Ultime bras de fer à la COP16 biodiversité autour des financements
L'issue de la COP16 biodiversité, cruciale pour stopper la destruction du vivant, est suspendue vendredi en Colombie à une dernière bataille très incertaine entre Nord et Sud sur le financement de la protection de la nature.
Après une longue nuit à consulter les pays, la présidence colombienne du sommet de l'ONU a présenté vendredi matin un texte de compromis, au 12e et dernier jour de la plus grande conférence internationale sur la nature, à Cali, sur les flancs luxuriants de la cordillère des Andes.
Suffisant pour arracher un succès final?
Le compromis propose en fait de poursuivre les discussions... jusqu'en 2026, à la COP17 en Arménie, sur la manière d'atteindre d'ici 2030 l'objectif de 200 milliards de dollars annuels de dépenses mondiales pour sauver la nature.

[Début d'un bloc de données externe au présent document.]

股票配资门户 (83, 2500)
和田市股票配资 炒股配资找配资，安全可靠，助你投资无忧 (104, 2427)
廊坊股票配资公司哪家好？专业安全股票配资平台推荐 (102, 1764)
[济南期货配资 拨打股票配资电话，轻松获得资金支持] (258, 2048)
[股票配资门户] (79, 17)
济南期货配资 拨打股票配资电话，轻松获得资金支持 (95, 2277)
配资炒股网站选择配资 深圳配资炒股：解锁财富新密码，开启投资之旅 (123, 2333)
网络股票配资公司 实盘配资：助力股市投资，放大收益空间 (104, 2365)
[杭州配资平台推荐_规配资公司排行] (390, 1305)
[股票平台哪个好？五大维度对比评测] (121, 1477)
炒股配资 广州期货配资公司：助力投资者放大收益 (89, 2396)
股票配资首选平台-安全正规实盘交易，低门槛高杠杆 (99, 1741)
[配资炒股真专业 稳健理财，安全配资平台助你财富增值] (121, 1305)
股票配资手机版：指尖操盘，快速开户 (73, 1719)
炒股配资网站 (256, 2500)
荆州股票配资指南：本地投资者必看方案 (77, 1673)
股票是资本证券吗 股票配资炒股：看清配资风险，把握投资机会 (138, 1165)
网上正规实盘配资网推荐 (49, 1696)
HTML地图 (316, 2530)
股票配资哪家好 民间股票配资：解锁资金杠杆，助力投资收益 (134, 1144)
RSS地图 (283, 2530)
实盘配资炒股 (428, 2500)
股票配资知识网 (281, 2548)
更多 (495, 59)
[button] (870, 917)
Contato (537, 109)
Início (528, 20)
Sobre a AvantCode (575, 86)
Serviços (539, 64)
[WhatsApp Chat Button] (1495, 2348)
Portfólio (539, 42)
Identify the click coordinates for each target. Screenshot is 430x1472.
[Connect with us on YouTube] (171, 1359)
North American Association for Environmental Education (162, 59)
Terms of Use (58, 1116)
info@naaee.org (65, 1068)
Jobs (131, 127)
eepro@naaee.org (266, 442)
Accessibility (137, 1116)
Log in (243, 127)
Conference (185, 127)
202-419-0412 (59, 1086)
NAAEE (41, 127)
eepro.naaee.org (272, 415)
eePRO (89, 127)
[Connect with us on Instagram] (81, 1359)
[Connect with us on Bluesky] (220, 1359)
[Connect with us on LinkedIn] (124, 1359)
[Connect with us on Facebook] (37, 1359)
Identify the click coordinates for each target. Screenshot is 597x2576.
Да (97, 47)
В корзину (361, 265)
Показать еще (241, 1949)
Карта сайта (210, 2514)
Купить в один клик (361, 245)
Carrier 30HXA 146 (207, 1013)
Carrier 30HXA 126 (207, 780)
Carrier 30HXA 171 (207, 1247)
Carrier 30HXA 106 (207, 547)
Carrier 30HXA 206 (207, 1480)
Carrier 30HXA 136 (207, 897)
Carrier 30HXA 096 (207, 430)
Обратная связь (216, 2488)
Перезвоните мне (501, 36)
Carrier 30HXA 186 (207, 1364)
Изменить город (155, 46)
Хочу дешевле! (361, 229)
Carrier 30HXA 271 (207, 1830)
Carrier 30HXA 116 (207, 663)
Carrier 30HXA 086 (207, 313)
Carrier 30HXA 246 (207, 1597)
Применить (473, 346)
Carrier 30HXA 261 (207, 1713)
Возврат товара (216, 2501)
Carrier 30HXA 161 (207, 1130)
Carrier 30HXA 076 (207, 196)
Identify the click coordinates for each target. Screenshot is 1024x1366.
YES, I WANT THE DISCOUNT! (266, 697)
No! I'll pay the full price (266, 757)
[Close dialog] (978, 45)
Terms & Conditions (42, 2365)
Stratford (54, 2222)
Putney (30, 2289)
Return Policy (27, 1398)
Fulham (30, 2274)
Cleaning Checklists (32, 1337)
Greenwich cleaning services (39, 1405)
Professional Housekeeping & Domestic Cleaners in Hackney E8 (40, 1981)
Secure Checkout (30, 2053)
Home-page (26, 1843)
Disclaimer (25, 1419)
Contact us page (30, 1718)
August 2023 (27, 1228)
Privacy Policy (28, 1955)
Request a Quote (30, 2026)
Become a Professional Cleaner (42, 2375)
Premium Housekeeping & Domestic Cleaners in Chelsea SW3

Dont 30 milliards devant être fournis par les pays riches.
En 2022, ils en étaient à 15 milliards environ, selon l'OCDE.
Les pays en développement, en particulier le groupe africain, réclament un nouveau fonds multilatéral pour remplacer l'actuel, jugé inadapté et inéquitable.
Pour tenter d'éviter un fiasco à Cali, la présidence colombienne a proposé de lancer un "processus intersession" de négociations pour ouvrir la voie à la création de ce nouveau fonds.
Au risque de ne mettre personne d'accord.
- Autre COP -
"Nous sommes totalement déçus": "Il n'y a pas de création du fonds dédié à la biodiversité, il n'y a pas de mesures fortes pour pousser les pays développés à respecter leurs engagements", a réagi auprès de l'AFP Daniel Mukubi, négociateur de la République démocratique du Congo.
"Gros clash à venir" sur la question de ce fonds, prévient aussi un négociateur européen sous couvert d'anonymat, laissant craindre une prolongation jusqu'à samedi.
En arrière-plan, tous ces acteurs se préparent à rejouer la même bataille, mais sur des montants dix fois plus élevés, lors de la COP29 sur le climat, à Bakou en Azerbaïdjan à partir du 11 novembre.
A Cali, le bras de fer concerne le financement de l'accord de Kunming-Montréal que les 196 pays membres de la Convention sur la diversité biologique (CDB) ont adopté il y a deux ans.
Cet accord prévoit de placer 30% des terres et des mers dans des aires protégées d'ici 2030, ou encore réduire de moitié les risques des pesticides.
La COP16 avait pour mission de rehausser les timides efforts du monde pour appliquer ces grands objectifs, destinés à sauver la planète et les êtres vivants de la déforestation, de la surexploitation, du changement climatique et de la pollution, tous causés par l'humanité.
- "Fonds Cali" -
A six ans du but, 44 des 196 pays ont établi leur stratégie nationale pour appliquer l'accord, plus ou moins à la hauteur, et 119 ont soumis des engagement sur tout ou partie des objectifs, selon le décompte officiel vendredi.
A la COP17, dont l'Arménie vient de décrocher l'organisation face à son ennemi historique l'Azerbaïdjan, les pays devront faire le bilan de leurs efforts. Mais sa crédibilité et la probable correction de trajectoire dépendra de règles complexes et d'indicateurs à adopter à Cali.
D'où les négociations, très techniques, de vendredi soir.
Autre compromis à trouver: le partage des bénéfices réalisés par des entreprises — pharmaceutiques et cosmétiques en tête — avec les données génétiques numérisées (DSI en anglais) issues de plantes et animaux de pays en développement, par exemple le code génétique de l'arôme de vanille.
La présidence propose que les entreprises d'une certaine taille utilisant ces données génétiques versent 0,1% de leurs revenus ou 1% de leurs bénéfices à un mécanisme, le "Fonds Cali".
"La contribution n'est plus volontaire", comme réclamée par les pays riches, "elle est plus ou moins obligatoire, c'est positif", salue le négociateur congolais.
Placé sous l'égide de l'ONU, un tel fonds aurait pour mission de répartir l'argent récolté, moitié pour les pays, moitié pour les peuples autochtones ou communautés ayant préservé ces ressources.
La conférence s'est déroulée avec un déploiement massif de policiers et soldats, à la suite des menaces d'une guérilla colombienne de la région, sans incident à ce stade.